§ **TO DO**
- 1) In the essay on childhood shame, answer each of these:
(a) Which parent education organization does the essay cite?
(b) Why, according to the essay, do teens experiment with sexting?
(c) How many people does the essay say are in the same boat as you, whatever battle you face?
- 2) According to the essay on childhood shame, why did the writer vow never to tell anyone about the feeling? Answer in one to three sentences.
- 3) Could you write the next paragraph of the essay on childhood shame, picking up right after its final sentence?

So, I sat there for a minute. I remember simultaneously feeling guilt and arousal. I felt good and bad. And because I had never been taught about arousal – what it was, what it felt like, what caused it, what it meant, I wondered if I was the only person on earth who had ever felt this feeling. And if I was, then surely that made me delinquent, surely I must be messed up in the head if a part of me enjoyed watching an abusive scene like that. So, I vowed to never tell anyone what I felt, because if they knew they would no longer like me, or talk to me, or care for me. And thus the shame was planted, and the years of subsequent silence began.
Overcoming childhood shame
What’s the big deal, right? We’ve all seen sex displayed on TV before, haven’t we? That’s true, most of us probably have. The problem is that when we are children we are often taught in black and white logic: A is good, B is bad. So, when we enjoy B we assume that we must be bad. Or that something is wrong with us. We don’t always have the communication skills or confidence to address our confusing experiences in healthy ways. And sometimes that confusion can stick with us for years. As the parent education organization Protect Young Minds points out, porn is tricky. It can create a pleasurable physical response at the same time as feeling emotionally upset.
Luckily, I have recently acknowledged the flaws in my child-like logic, confronted many false beliefs head on, and have began to work through my issues surrounding that experience. Best of all, I’ve been able to forgive myself and remove much of the shame I’ve been hiding for years.
Shame in our culture
Many millennials are paralyzed with shame due to conflict between their online encounters with sexuality, and the sexual misinformation given them by well-meaning leaders that seems to contradict the reality they are experiencing. Teens are experimenting with varying levels of sexting because they think it is innocent fun; it’s not in-person, therefore it’s not real. Children are accidentally exposed to sexually explicit materials simply because no one knows the device they are using is capable of leading them to that content. But digitized sexual experiences can be just as real, shame-inducing, and hurtful as they would be if they happened in real life. They are damaging to the soul.
There is hope
Because technology is evolving so quickly, people like me and you can speak up and speak out more effectively than ever before. We have the ability to reach out to those who are far from us yet who struggle, share our stories and our successes and help refine each other’s perspectives and gain a higher understanding.
There is hope because we don’t have to keep our secrets locked up anymore.
I’ve had too many friends leave their faith, families, and friends behind because they simply couldn’t see how they could be accepted for being “delinquent”. The truth is, no matter what battle you’re facing, there are 100+ people around you in that same boat. And if we all remain silent, how can we reach out to those in the same boat? I need some backup, people!

§ **SOURCE MATERIAL**
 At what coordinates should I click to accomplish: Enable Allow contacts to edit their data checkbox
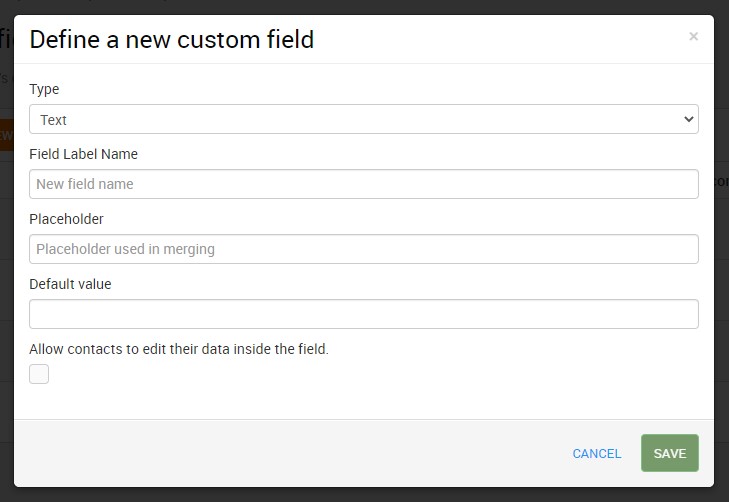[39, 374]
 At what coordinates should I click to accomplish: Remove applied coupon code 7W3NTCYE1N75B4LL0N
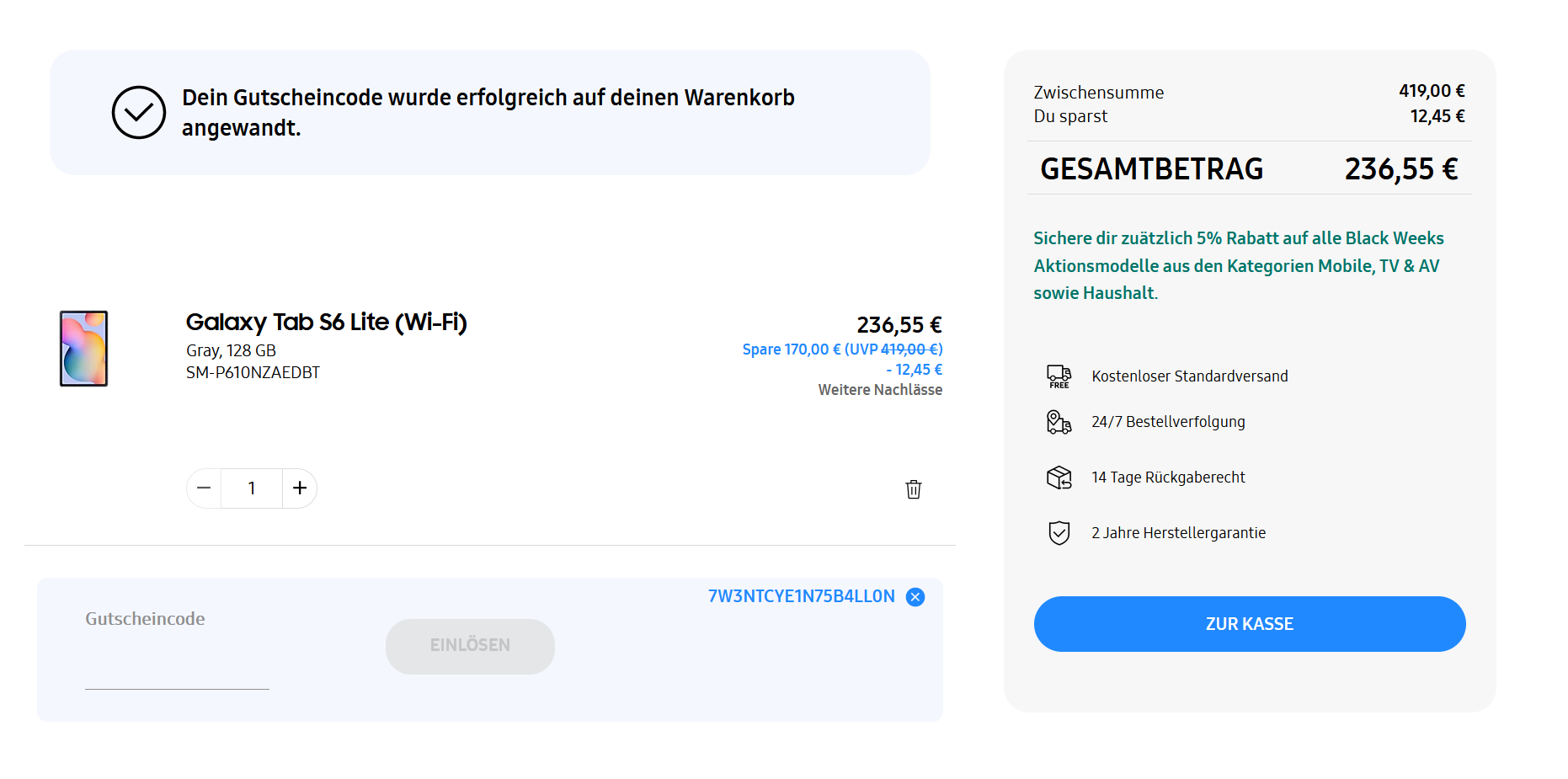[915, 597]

§ **EXPECTED OUTPUTS**
- 1)
(a) Protect Young Minds.
(b) They think it is innocent fun, since it isn't in person and so doesn't seem real.
(c) 100+ people.

- 2) Having never been taught about arousal, the writer wondered whether anyone else had ever felt it and concluded that enjoying the scene must mean being delinquent or messed up in the head. The writer feared that anyone who knew would no longer like, talk to, or care for them.

- 3)
So, how do we change the culture we live in?
To my peers:
- Let’s start opening up to each other – you don’t have to publish an article like this, but why not open up one-on-one or in small, trusted groups? Sometimes speaking up is the very thing to extinguish our shame. These guides can help you know how to manage shame and how to respond when someone confides in you.
- Accept each other for who we are today, and own the experiences of our past which have so intimately shaped us into the people we are today.
- Start showing some compassion to each other.
- Educate ourselves so that we can educate the other young adults and children in our spheres of influence.
- Admit to ourselves that we all have a little shame in us and work to get rid of it.
- Figure out what forgiveness of self really means and make it work for us (project pending for me).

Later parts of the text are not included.